[Collected data]
=== Section Start ===
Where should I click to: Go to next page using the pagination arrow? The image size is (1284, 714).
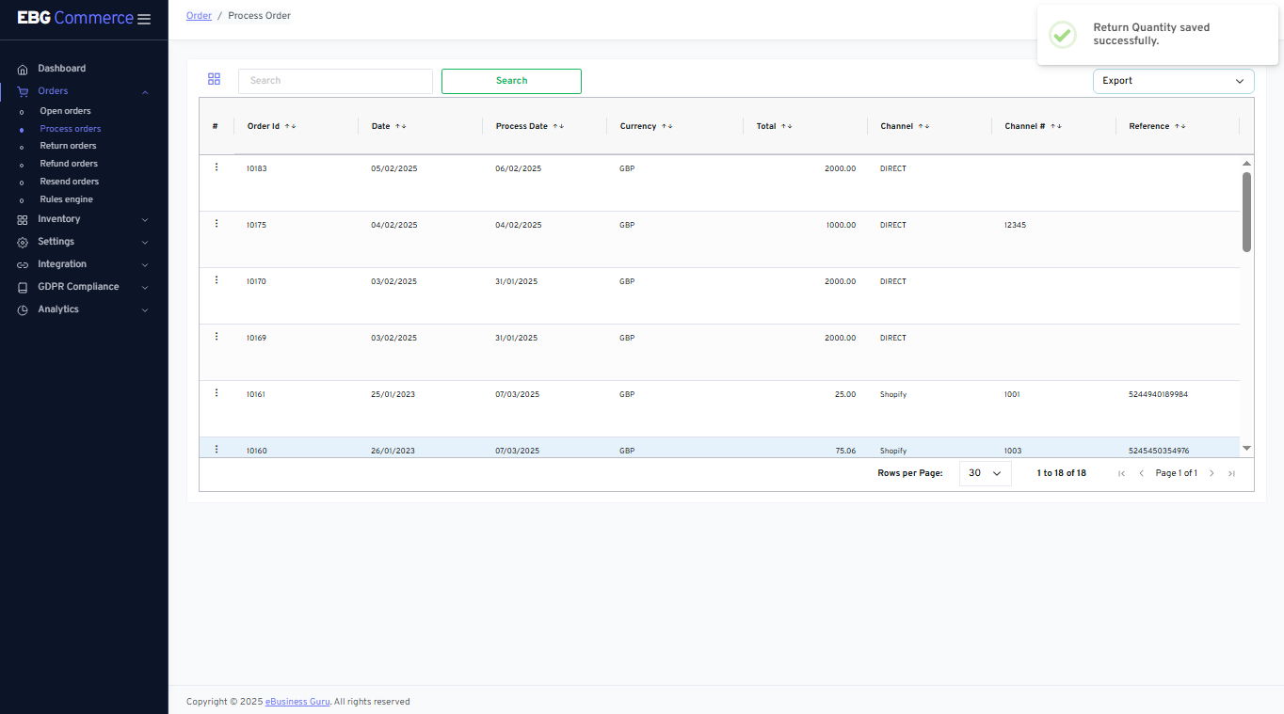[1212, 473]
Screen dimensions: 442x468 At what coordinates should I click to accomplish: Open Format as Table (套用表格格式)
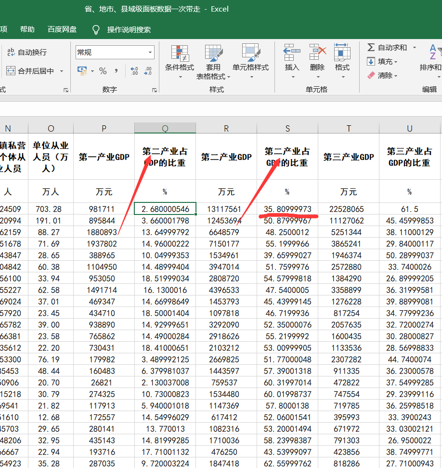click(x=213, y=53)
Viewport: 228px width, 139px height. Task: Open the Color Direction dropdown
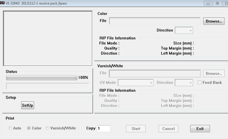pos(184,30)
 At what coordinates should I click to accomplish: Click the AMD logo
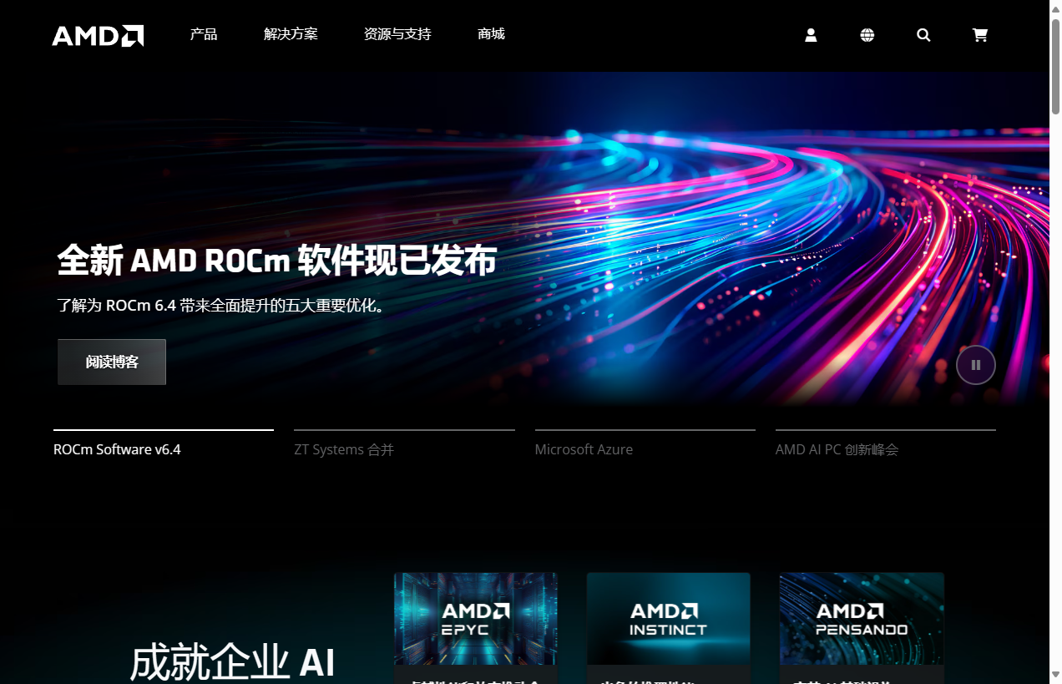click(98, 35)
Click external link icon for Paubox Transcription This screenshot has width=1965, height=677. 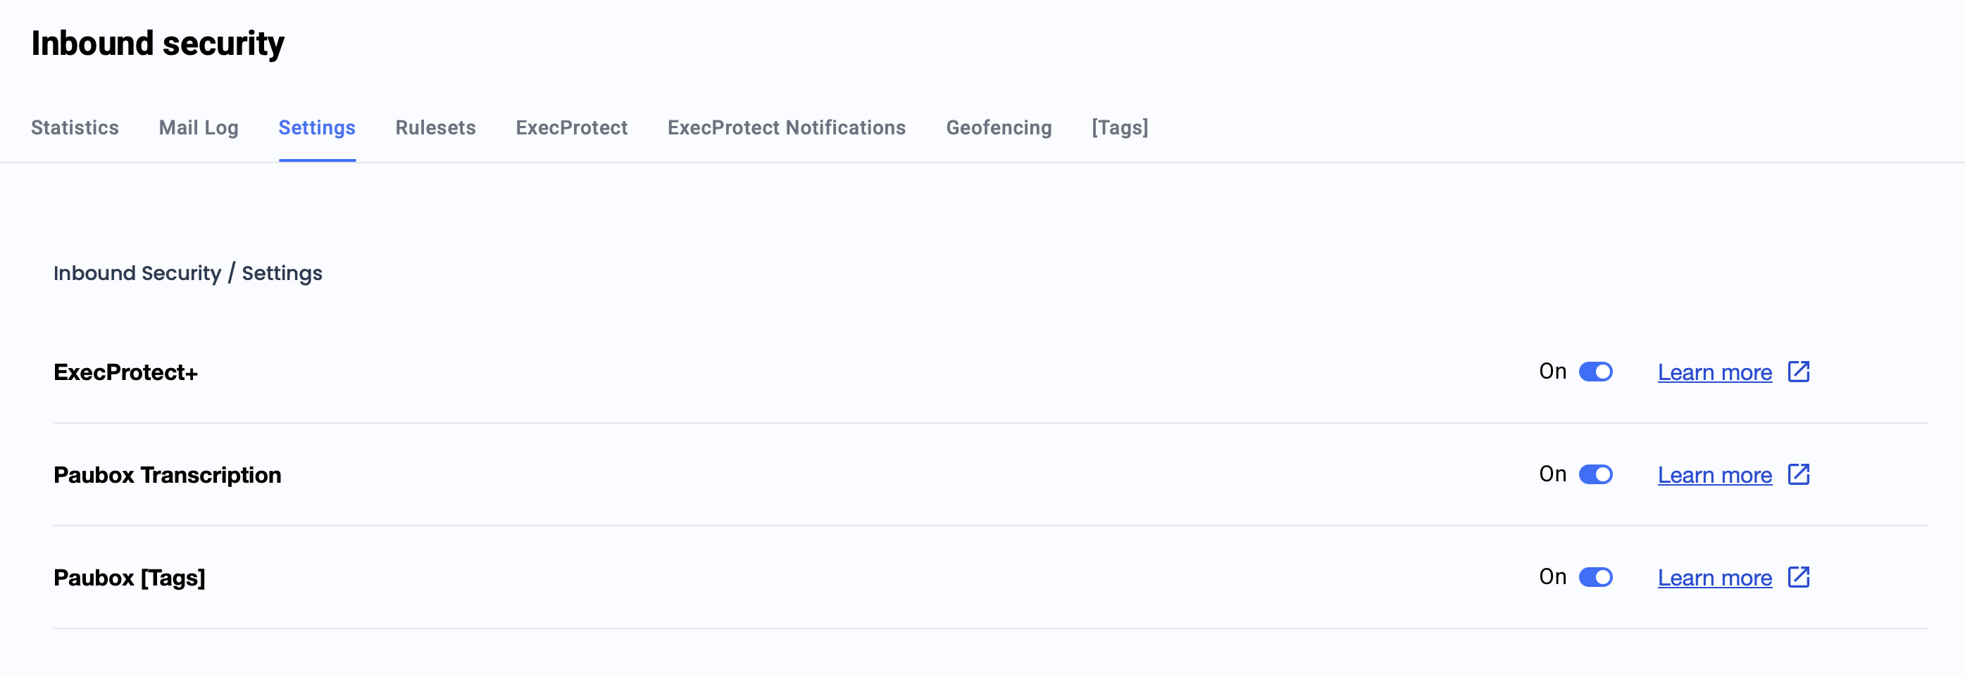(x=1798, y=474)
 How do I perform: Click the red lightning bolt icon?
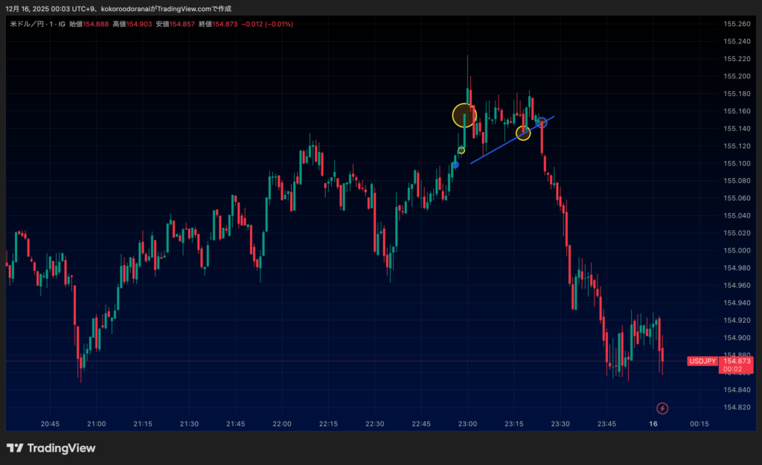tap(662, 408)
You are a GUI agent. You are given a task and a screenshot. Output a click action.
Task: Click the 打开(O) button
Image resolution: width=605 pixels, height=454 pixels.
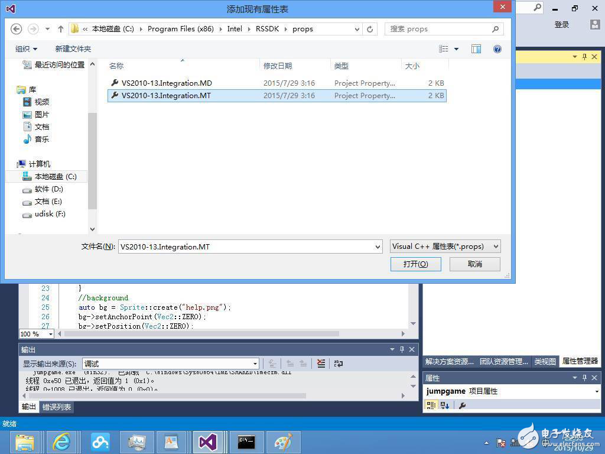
=== Section End ===
Every line from the one that holds "You are a GUI" to the last line of the records above goes into the answer, exactly as written; nothing else does, and no picture does either.

You are a GUI agent. You are given a task and a screenshot. Output a click action.
Task: Click the 打开(O) button
Image resolution: width=605 pixels, height=454 pixels.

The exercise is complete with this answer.